* BEGIN DATASET RECORDS *

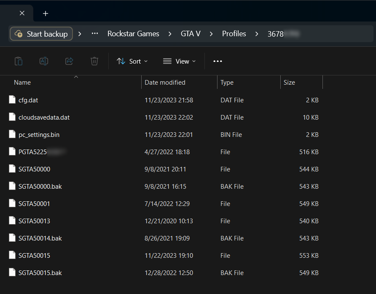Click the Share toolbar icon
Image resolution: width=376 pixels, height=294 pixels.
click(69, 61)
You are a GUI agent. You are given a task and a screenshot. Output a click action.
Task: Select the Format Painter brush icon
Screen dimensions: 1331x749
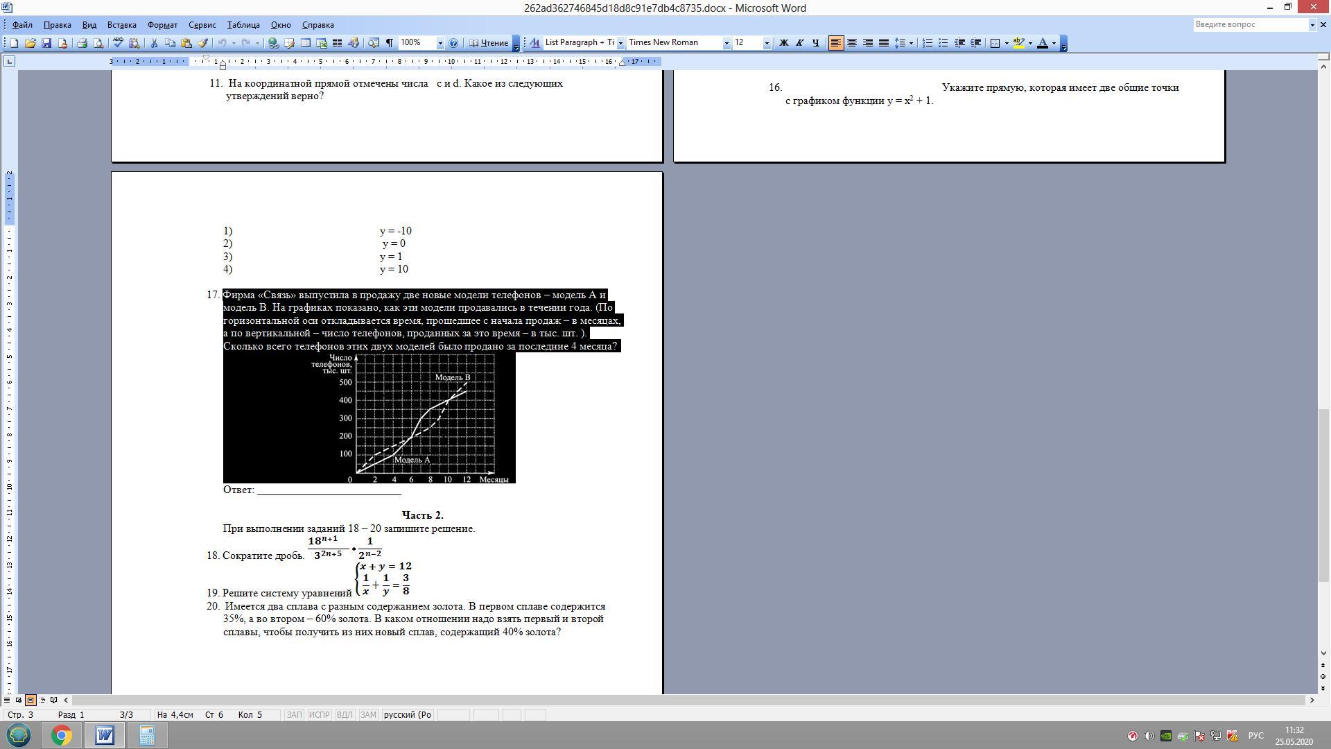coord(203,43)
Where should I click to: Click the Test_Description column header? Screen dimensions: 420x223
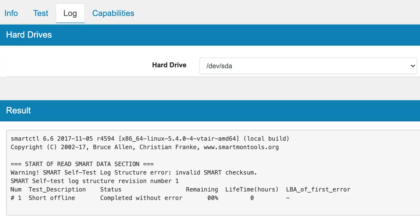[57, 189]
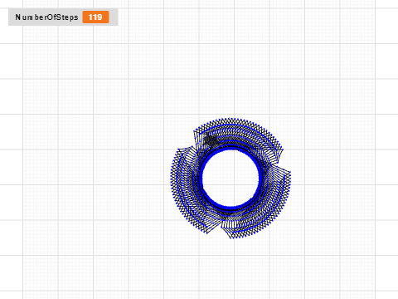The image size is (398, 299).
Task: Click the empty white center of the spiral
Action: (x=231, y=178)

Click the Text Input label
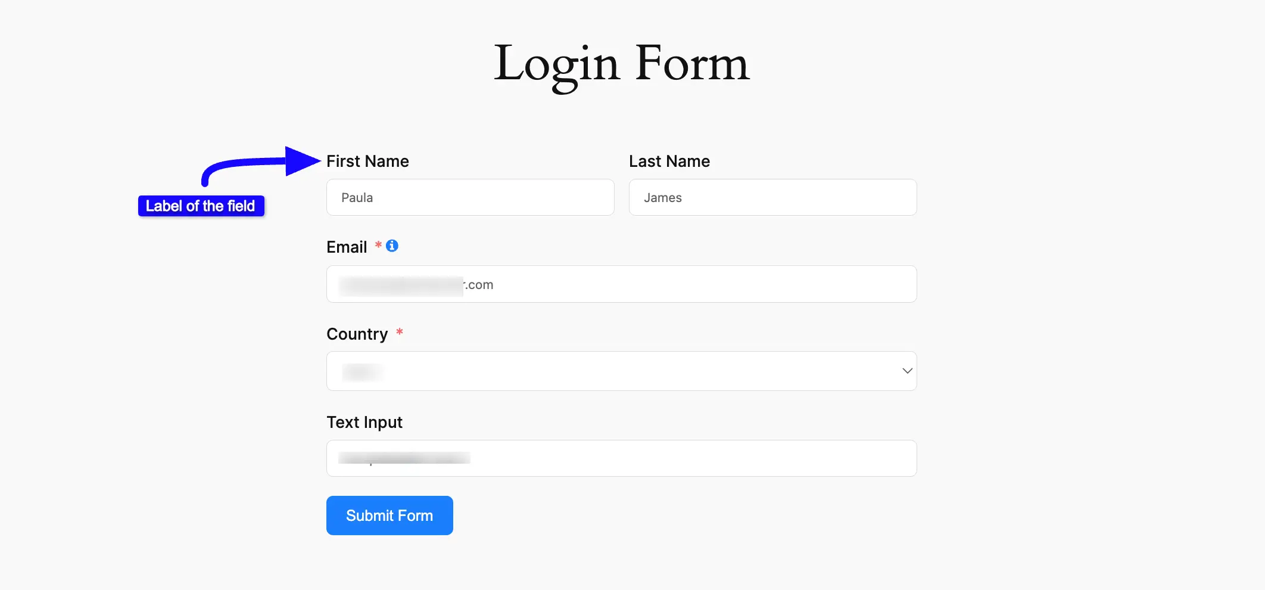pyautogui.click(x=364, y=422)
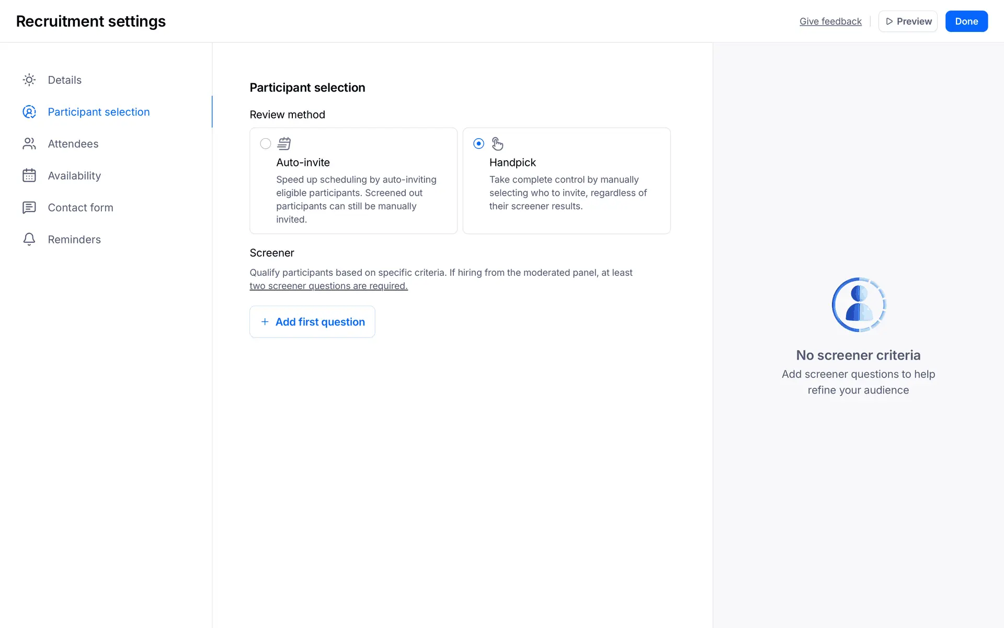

* END DATASET RECORDS *

◆ EXERCISE AIM
Copy every one of the records above word for word, leaving out the pictures.

◆ EXERCISE RESPONSE
Click the Share toolbar icon
Image resolution: width=376 pixels, height=294 pixels.
click(69, 61)
You are a GUI agent. You are given a task and a screenshot. Output a click action.
Task: Select the Format Painter brush icon
Screen dimensions: 1331x749
coord(203,43)
Where should I click to: Click the Test_Description column header? Screen dimensions: 420x223
[57, 189]
The image size is (398, 299).
Task: Click the empty white center of the spiral
Action: (x=231, y=178)

Click the Text Input label
pyautogui.click(x=364, y=422)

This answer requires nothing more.